■ Ausgewählter Auszug
Studienleiter Michael Isfort stellte erfreut fest, dass es trotz der Corona-Pandemie "keine Flucht aus den Pflegeberufen in NRW", gegeben habe. Der befürchtete "Pflexit" sei ausgeblieben. Zwar habe man Reduktionen der Arbeitszeiten bei Pflegekräften verzeichnet, beispielsweise von 100 auf 80 Prozent. Aber das halte sich die Waage mit denen, die in der Pandemie ihre Arbeitszeit aufgestockt hätten.

In NRW steigen bald mehr Pflegekräfte in den Beruf ein als in Rente gehen

WDR Studios NRW 04.12.2023 00:21 Min. Verfügbar bis 11.12.2025 WDR Online


Laumann: Pflege attraktivster Ausbildungsberuf in NRW

Die Pflege sei der attraktivste Ausbildungsberuf in NRW, sagte Laumann: Zwischen 15.000 und 17.000 jungen Menschen würden jährlich in diesem Bereich eine Ausbildung beginnen. Bei allen Handwerksberufen zusammen seien es lediglich 29.000.

Auch bei den Therapieberufen sei ein starker Anstieg von Ausbildungen festzustellen. Die Schulgeldfreiheit in diesen Berufen habe zwischen 2018 und 2022 zu folgenden Zuwächsen geführt: in der Logopädie um 35 Prozent, in der Physiotherapie um 60 Prozent und in der Ergotherapie um 86 Prozent. Aber trotz dieses Anstiegs, so Studienleiter Isfort, bleibe der "Nachfragedruck" von Seiten behandlungsbedürftiger Patientinnen und Patienten weiterhin hoch.

Die Quote von Abbrüchen in den Gesundheitsberufen liegt mit 25 Prozent sogar knapp unter dem Bundesdurchschnitt für alle Berufe mit dualer Ausbildung, der bei 27 Prozent liegt. Dass die Quote generell so hoch liegt, erklärt Laumann damit, dass ein Wechsel für Azubis in einen anderen Beruf heutzutage leichter sei und sich mehr Alternativen böten. Der Minister warb für den Pflegeberuf: "Die Arbeit in der Pflege ist nicht nur sinnstiftend und von enormer Bedeutung für die Gesellschaft. Sie bietet jungen Menschen auch eine hohe Jobsicherheit."

■ Vorliegendes Material
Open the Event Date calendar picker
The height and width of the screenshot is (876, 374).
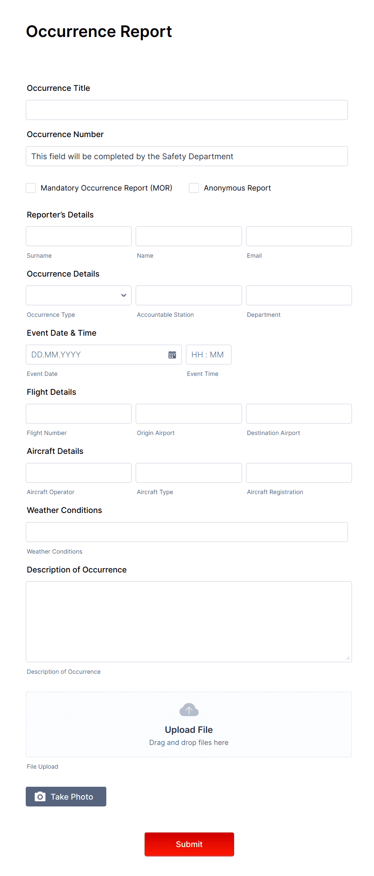click(173, 355)
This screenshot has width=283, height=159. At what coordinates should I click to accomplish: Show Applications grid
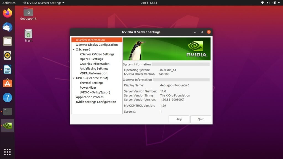[7, 152]
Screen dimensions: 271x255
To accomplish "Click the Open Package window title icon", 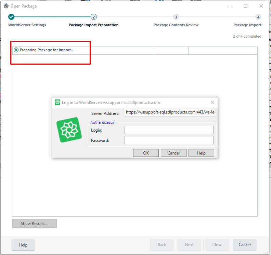I will pyautogui.click(x=6, y=6).
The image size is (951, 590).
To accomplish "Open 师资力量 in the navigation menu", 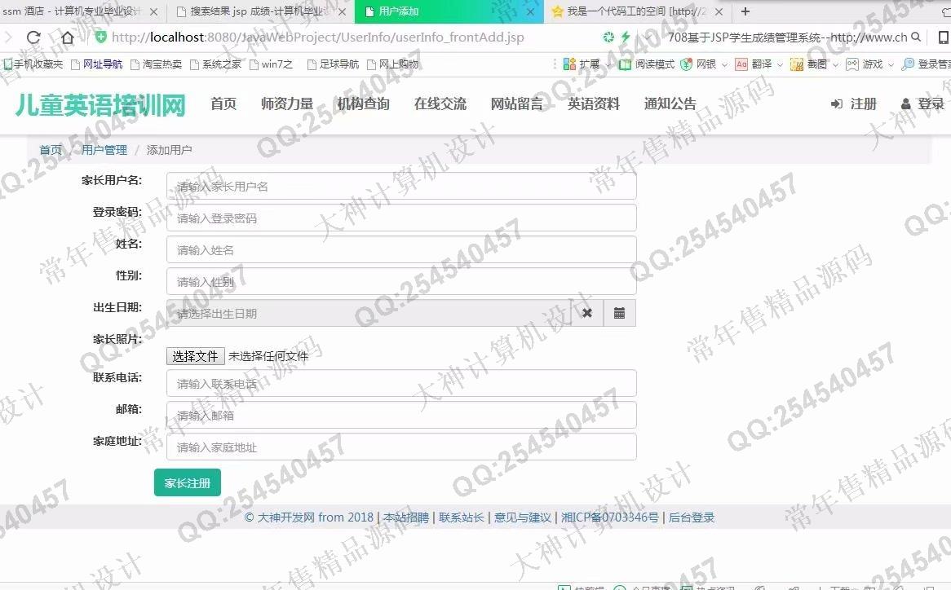I will [287, 103].
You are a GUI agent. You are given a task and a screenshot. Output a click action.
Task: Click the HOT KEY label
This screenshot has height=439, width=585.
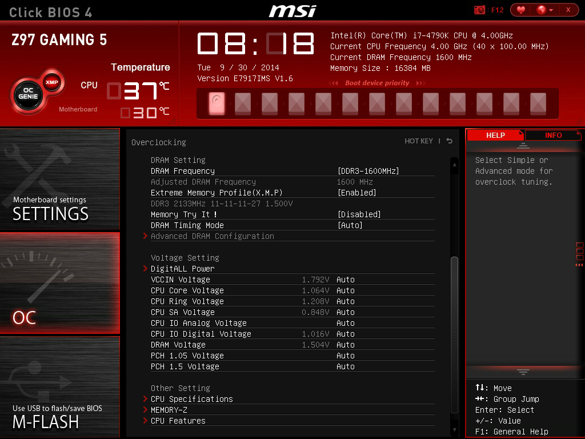coord(419,141)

■ Aufgabenstellung
1. Wie viele junge Menschen beginnen laut dem Text über die Pflegeberufe in NRW jährlich eine Ausbildung in der Pflege?
2. Führen Sie den Text über die Pflegeberufe in NRW nach seinem letzten Satz weiter.
Das Material wird für die Bearbeitung nicht gebraucht.

■ Antworten nach Nummern
1. Zwischen 15.000 und 17.000.

2.
Demografisches Problem bleibt

Aktuell gebe es in der Pflege 7.300 offene Stellen in Nordrhein-Westfalen. Zugleich, so Isfort, treten pro Jahr rund 8.600 ausgebildete Fachkräfte pro Jahr in den Arbeitsmarkt ein. Wegen der demografischen Entwicklung reiche es jedoch nicht aus, Fachkräfte im Beruf zu halten oder diejenigen, die in Rente gehen, eins zu eins zu ersetzen. Unterm Strich bleibe dennoch ein Mangel.

Michael Isfort erklärte, 30 Prozent der Pflegekräfte seien aktuell über 50 Jahre alt. Das bedeute zwar, dass es "viele hocherfahrene Pflegekräfte" gebe, aber 2028 würden beispielsweise 6.100 von ihnen in Rente gehen. Ein echter Strukturausbau sei angesichts der aktuellen Entwicklung auf dem Arbeitsmarkt nicht möglich. Und Karl-Josef Laumann ergänzte, zur demografischen Herausforderung gehöre nicht nur der Renteneintritt von Pflegekräften, sondern auch der Mehrbedarf an Pflege in den kommenden Jahren.

Fachkräfte aus dem Ausland

Schon seit vielen Jahren bemühen sich darum Krankenhäuser und Praxen um ausländische Fachkräfte. NRW könnte in diesem Bereich erfolgreicher sein: In einem Länderranking belegt das bevölkerungsreichste Bundesland nur den dritten Platz hinter Baden-Württemberg und Bayern. "Da müssen wir dran arbeiten und zusehen, dass wir die Zahl nach oben kriegen", stellte Laumann fest. Der Minister empfahl Einrichtungen, stärker Vermittlungsagenturen einzuschalten, die "sehr professionell" arbeiteten. Und Michael Isfort erinnerte an die Möglichkeit von Ausbildungsvisa, um angehende ausländische Fachkräfte zu gewinnen.

Laumann: Pflege neu denken

Um grundsätzlich das Problem des Pflegenotstands anzugehen, regte NRW-Gesundheitsminister Karl-Josef Laumann an, die Pflege "neu zu denken". Als die Pflegeversicherung 1993 eingeführt worden sei, habe man möglichst viele sozialversicherungspflichtige Jobs schaffen wollen. Doch heute gehe es vielmehr um die Vereinbarkeit von Pflege und Beruf.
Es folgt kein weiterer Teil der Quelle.